Pasamos por alto el rostro que está detrás del lugar.
En la sociedad, algunas personas se sienten atraídas hacia el poder y el prestigio del “trono”. Gastan sus energías para recibir toda dádiva posible de quien tiene el poder.
A menudo la situación en la iglesia no es mucho mejor. ¿Cuántas veces nos balanceamos hacia un lado y hacia el otro mientras tratamos a Dios como a un Padre amoroso en un momento (lo cual es bueno) y como la Suprema Máquina Tragamonedas el resto del tiempo (lo cual no es bueno)?

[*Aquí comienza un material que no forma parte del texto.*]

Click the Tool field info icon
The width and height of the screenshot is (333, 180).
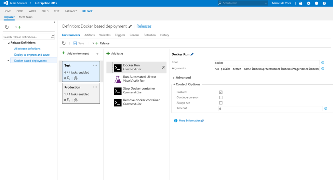pos(323,62)
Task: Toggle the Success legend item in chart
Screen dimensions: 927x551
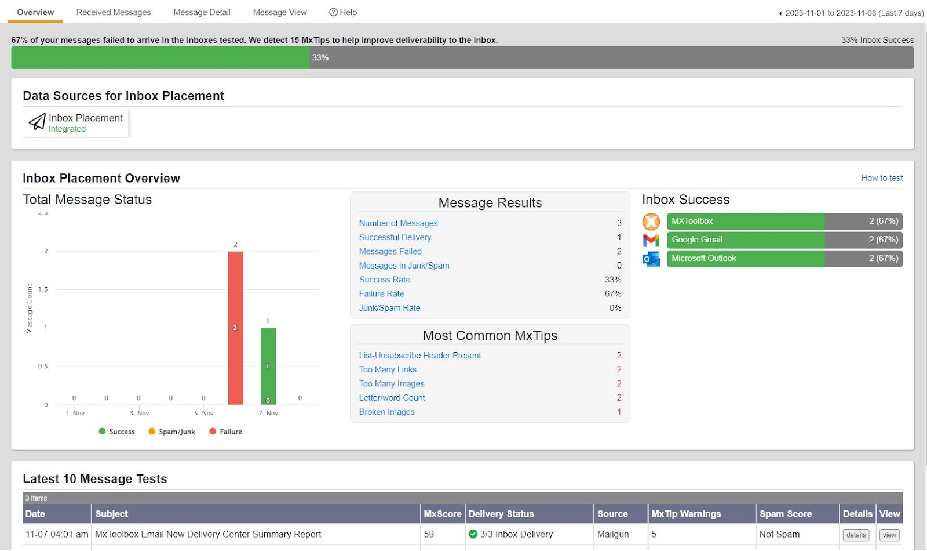Action: pyautogui.click(x=116, y=432)
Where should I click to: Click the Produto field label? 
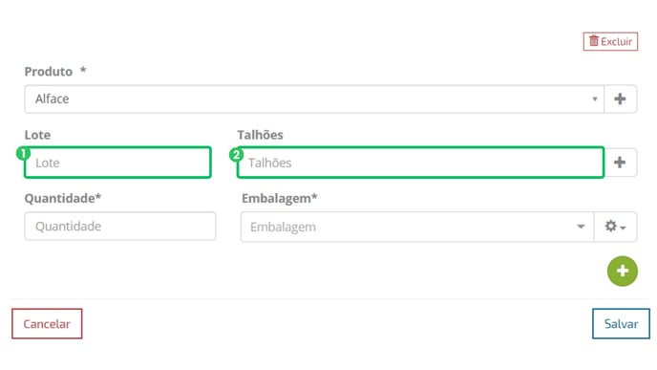[x=49, y=72]
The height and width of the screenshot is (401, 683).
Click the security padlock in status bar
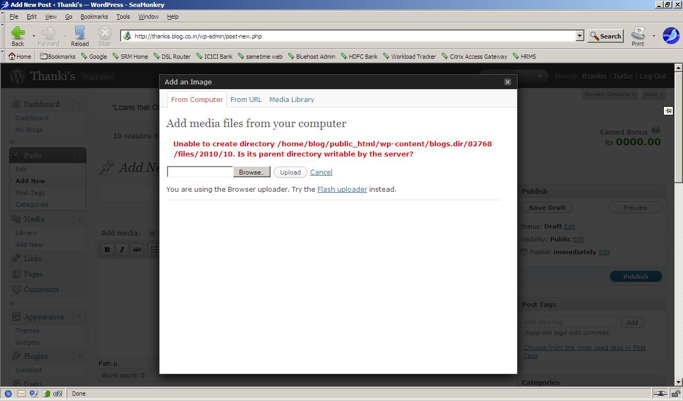tap(676, 394)
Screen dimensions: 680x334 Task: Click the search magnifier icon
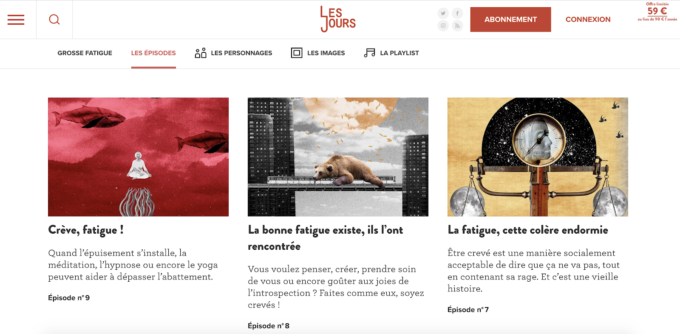54,20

“Vamos a orar” como si echáramos monedas en la Suprema Máquina Tragamonedas, esperando que Él nos lance ganancias, y al mismo tiempo, sentimos envidia del resto de los apostadores espirituales y de sus “dones”.
No tenemos necesidad de hacerlo ni razón para justificar las acciones y la moral del histórico rey Asuero. No era cristiano, no era judío y ni siquiera era “bueno”, por más que tratemos de llevar al límite nuestra imaginación. Era un gobernante cruel y poderoso en una época brutal y violenta.
Sin embargo, este rey persa representaba en algunos aspectos la riqueza eterna del Rey de reyes (en forma simbólica).
El rey Asuero debe haber visto pasar frente a la sala de su trono a toda clase de diplomáticos caprichosos, de políticos quejumbrosos y de príncipes serviles.
Debemos suponer que dejaban montañas de regalos interesados en el tesoro de Susa.
El rey Salomón debe haber luchado con el mismo problema a lo largo de su reinado. Comenzó muy bien, pero los dones que Dios le dio lo elevaron tanto a los ojos de los demás que se elevó ante sus propios ojos.
Mucho antes de que Asuero formara su harén, Salomón comenzó a concentrarse menos en Dios y más en sus propios deseos y lujurias. Al final, parece que Dios se hizo a un lado del cuadro y le permitió a Salomón seguir adelante con el despliegue de su propia sabiduría.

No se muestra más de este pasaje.